那太监火急火燎指了指北边。 这时候天澜这才恍然大悟,是余妃的宫里起火了,他披着那单薄的外衣,他想了许多但还是没想到明明前些日子还好好的看着的,还生龙活虎的人,此刻却已经看着不远处的火苗还有硝烟成了一具尸体,余思湘死了,死于一场无名的火灾。
紧接着他看着同样是起夜而来的陈静晚,陈静晚一听到那出大火的消息,就过来了,显然是没想到居然会出这事情。
这宫里救火的人一对接着一对,进进出出但技术还是没有把余思湘给救出来,整个余思湘宫里的上上下下一半人死于这场不知何时起的大火里,那火焰一直没有停息。
“混蛋,你怎么就死了啊?你不是说要开家天下第一的古董店吗?怎么就这样没了,怎么就这样离开我了,余思湘你给我起来啊,你不是说要陪着我一辈子吗?” 陈静晚推搡着已经被白布盖上的尸体,哭丧着,她怎么也没想过有一天再次和余思湘和解却是以这种方式来,她怎么也没想到余思湘会走的那么早,甚至她都没有想过有这天。
“余思湘,你不是说要陪着我等那个人出现的吗?你不是说要陪着我一起入宫,然后陪着我经历这人世间的生老病死吗?你怎么就这样草草走了!”
陈静晚此刻的眼泪就像是断了闲的珠子一样,掉个不停,陈静晚抱着那尸体,周围的人还在救火,陆陆续续还有尸体被拉了出来。
陈静晚瞥见那尸体手里还握着一副手帕时,她抽出那手帕看了看,看到那手帕那里写着个林字,这难道是林相宜干的?可是余思湘和林相宜无冤无仇啊,怎么会……可是这个手帕,她是见过林相宜带着的。

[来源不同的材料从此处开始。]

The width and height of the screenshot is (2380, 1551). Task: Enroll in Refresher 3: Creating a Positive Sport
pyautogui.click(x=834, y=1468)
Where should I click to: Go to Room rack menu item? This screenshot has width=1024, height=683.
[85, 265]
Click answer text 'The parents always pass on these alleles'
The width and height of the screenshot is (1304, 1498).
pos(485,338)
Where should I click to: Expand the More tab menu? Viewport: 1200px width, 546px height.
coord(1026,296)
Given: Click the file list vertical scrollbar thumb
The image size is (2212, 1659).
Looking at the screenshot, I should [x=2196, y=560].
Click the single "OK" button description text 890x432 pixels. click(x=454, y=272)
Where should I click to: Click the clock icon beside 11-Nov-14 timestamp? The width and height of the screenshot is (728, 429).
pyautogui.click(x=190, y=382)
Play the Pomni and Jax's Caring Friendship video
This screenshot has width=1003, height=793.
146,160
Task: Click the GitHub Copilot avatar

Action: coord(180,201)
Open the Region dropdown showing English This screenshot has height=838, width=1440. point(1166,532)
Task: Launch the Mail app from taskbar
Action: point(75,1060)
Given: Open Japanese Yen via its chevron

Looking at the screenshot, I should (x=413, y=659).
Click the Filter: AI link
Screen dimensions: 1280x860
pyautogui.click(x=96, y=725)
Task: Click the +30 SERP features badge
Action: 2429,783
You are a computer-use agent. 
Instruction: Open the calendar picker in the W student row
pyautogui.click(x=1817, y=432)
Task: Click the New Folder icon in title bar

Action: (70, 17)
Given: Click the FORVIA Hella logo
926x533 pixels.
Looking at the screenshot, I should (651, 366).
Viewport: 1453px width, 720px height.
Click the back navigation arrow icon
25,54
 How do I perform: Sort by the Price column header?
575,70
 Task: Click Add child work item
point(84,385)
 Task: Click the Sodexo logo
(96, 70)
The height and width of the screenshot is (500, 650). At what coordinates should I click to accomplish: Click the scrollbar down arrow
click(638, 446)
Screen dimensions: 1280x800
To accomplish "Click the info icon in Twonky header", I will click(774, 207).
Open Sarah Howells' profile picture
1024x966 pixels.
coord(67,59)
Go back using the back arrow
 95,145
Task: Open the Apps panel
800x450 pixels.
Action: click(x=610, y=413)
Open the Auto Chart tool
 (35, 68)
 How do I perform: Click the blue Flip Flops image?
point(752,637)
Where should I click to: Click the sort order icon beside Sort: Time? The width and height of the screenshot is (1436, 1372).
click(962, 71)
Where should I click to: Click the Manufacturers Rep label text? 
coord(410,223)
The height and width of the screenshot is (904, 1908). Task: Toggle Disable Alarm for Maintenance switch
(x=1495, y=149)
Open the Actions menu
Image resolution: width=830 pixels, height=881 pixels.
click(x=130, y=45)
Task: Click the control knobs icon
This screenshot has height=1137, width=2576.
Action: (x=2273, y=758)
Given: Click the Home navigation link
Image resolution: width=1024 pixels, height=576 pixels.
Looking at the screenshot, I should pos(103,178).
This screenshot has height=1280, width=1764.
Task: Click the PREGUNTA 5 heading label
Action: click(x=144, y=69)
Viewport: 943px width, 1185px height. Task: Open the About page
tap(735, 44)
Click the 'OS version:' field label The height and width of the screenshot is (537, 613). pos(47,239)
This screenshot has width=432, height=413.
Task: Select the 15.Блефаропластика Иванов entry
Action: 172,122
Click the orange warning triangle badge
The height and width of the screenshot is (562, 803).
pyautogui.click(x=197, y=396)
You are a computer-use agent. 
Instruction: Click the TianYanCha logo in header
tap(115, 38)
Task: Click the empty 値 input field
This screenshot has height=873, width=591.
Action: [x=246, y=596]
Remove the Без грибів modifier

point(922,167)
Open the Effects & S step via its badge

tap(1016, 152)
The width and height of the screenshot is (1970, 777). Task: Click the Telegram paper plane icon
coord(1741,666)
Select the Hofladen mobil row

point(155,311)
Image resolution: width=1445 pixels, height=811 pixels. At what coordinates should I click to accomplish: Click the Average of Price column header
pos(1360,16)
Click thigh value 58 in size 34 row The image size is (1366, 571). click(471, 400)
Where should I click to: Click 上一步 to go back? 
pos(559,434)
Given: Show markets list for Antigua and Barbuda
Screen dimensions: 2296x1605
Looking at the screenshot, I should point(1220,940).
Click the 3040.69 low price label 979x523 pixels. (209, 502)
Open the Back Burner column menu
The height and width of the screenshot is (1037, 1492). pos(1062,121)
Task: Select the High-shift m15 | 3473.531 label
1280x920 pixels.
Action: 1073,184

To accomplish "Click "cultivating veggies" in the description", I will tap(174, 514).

天澜离的还比较远,所以陈静晚并没有知道天澜就在不远处看着一切,天澜看着那熊熊燃烧的火焰,想了许多。 这场大火估计也要伴随着什么众说纷纭了,到底是天灾人祸还是蓄谋已久,没有一个人知道,只知道火场之内有个陈妃抱着余妃的尸体失声痛哭。 本来,天澜应该过去的,可是天澜此刻却还是没有过去,天澜知道自己现在过去也帮不上什么忙,甚至于他突然有了个想法,这一切会不会是练潇勉干的? 天澜只觉得火焰越燃越烈,不知道什么时候有一把火能够把这苦闷囚禁人灵魂的深宫给一把火全都烧了。 紧接着他回了房,却发现房里来了个穿着黑衣的人,一下子把他劫持了,似乎那个此刻并不知道他其实是个男儿身,他本想反击可是那刀已经举在脖子上了。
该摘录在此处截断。